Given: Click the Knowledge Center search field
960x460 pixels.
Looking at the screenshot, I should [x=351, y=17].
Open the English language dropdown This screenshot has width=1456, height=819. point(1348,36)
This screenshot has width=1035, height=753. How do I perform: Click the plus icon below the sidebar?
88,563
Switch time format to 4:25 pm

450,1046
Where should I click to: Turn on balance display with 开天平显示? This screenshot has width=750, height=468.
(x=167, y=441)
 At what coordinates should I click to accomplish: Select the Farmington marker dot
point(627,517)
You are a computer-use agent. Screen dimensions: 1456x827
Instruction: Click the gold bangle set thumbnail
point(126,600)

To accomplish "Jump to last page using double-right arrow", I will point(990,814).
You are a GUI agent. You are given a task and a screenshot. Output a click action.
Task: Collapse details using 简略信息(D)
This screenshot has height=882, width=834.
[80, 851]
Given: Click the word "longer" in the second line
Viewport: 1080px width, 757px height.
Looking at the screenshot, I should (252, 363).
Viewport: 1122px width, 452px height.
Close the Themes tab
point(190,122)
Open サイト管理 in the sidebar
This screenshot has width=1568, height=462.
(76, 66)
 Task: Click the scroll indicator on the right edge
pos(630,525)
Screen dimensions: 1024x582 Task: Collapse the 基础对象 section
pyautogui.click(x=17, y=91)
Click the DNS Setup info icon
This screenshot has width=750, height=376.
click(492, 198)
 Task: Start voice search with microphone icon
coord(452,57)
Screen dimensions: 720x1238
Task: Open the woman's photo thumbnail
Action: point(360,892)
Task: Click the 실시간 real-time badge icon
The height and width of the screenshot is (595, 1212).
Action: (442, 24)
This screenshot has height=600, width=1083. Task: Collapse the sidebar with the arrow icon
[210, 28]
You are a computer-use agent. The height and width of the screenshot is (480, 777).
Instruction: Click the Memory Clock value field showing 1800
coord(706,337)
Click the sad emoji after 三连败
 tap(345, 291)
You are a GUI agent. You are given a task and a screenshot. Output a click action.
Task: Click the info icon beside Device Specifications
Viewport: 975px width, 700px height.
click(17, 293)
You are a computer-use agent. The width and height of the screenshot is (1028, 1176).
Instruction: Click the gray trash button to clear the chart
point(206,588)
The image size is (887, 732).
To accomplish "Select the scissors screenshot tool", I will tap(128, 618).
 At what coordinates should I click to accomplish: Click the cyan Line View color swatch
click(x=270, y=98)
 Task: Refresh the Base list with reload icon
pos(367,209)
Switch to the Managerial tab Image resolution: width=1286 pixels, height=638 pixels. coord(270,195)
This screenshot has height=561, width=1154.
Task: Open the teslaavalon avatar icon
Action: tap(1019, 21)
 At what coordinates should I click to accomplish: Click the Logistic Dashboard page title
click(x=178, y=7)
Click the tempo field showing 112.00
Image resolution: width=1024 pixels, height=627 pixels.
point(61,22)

» TASK STATEMENT: Reproduce the listing in full, exactly, so that no line is missing.

» RESULT OF THIS EXERCISE:
Given: Click the Knowledge Center search field
960x460 pixels.
Looking at the screenshot, I should [x=351, y=17].
Open the English language dropdown This screenshot has width=1456, height=819. point(1348,36)
This screenshot has width=1035, height=753. How do I perform: Click the plus icon below the sidebar?
88,563
Switch time format to 4:25 pm

450,1046
Where should I click to: Turn on balance display with 开天平显示? This screenshot has width=750, height=468.
(x=167, y=441)
 At what coordinates should I click to accomplish: Select the Farmington marker dot
point(627,517)
You are a computer-use agent. Screen dimensions: 1456x827
Instruction: Click the gold bangle set thumbnail
point(126,600)

To accomplish "Jump to last page using double-right arrow", I will point(990,814).
You are a GUI agent. You are given a task and a screenshot. Output a click action.
Task: Collapse details using 简略信息(D)
This screenshot has height=882, width=834.
[80, 851]
Given: Click the word "longer" in the second line
Viewport: 1080px width, 757px height.
Looking at the screenshot, I should (252, 363).
Viewport: 1122px width, 452px height.
Close the Themes tab
point(190,122)
Open サイト管理 in the sidebar
This screenshot has width=1568, height=462.
(76, 66)
 Task: Click the scroll indicator on the right edge
pos(630,525)
Screen dimensions: 1024x582 Task: Collapse the 基础对象 section
pyautogui.click(x=17, y=91)
Click the DNS Setup info icon
This screenshot has width=750, height=376.
click(492, 198)
 Task: Start voice search with microphone icon
coord(452,57)
Screen dimensions: 720x1238
Task: Open the woman's photo thumbnail
Action: point(360,892)
Task: Click the 실시간 real-time badge icon
The height and width of the screenshot is (595, 1212).
Action: (442, 24)
This screenshot has height=600, width=1083. Task: Collapse the sidebar with the arrow icon
[210, 28]
You are a computer-use agent. The height and width of the screenshot is (480, 777).
Instruction: Click the Memory Clock value field showing 1800
coord(706,337)
Click the sad emoji after 三连败
 tap(345, 291)
You are a GUI agent. You are given a task and a screenshot. Output a click action.
Task: Click the info icon beside Device Specifications
Viewport: 975px width, 700px height.
click(17, 293)
You are a computer-use agent. The width and height of the screenshot is (1028, 1176).
Instruction: Click the gray trash button to clear the chart
point(206,588)
The image size is (887, 732).
To accomplish "Select the scissors screenshot tool", I will tap(128, 618).
 At what coordinates should I click to accomplish: Click the cyan Line View color swatch
click(x=270, y=98)
 Task: Refresh the Base list with reload icon
pos(367,209)
Switch to the Managerial tab Image resolution: width=1286 pixels, height=638 pixels. coord(270,195)
This screenshot has height=561, width=1154.
Task: Open the teslaavalon avatar icon
Action: tap(1019, 21)
 At what coordinates should I click to accomplish: Click the Logistic Dashboard page title
click(x=178, y=7)
Click the tempo field showing 112.00
Image resolution: width=1024 pixels, height=627 pixels.
point(61,22)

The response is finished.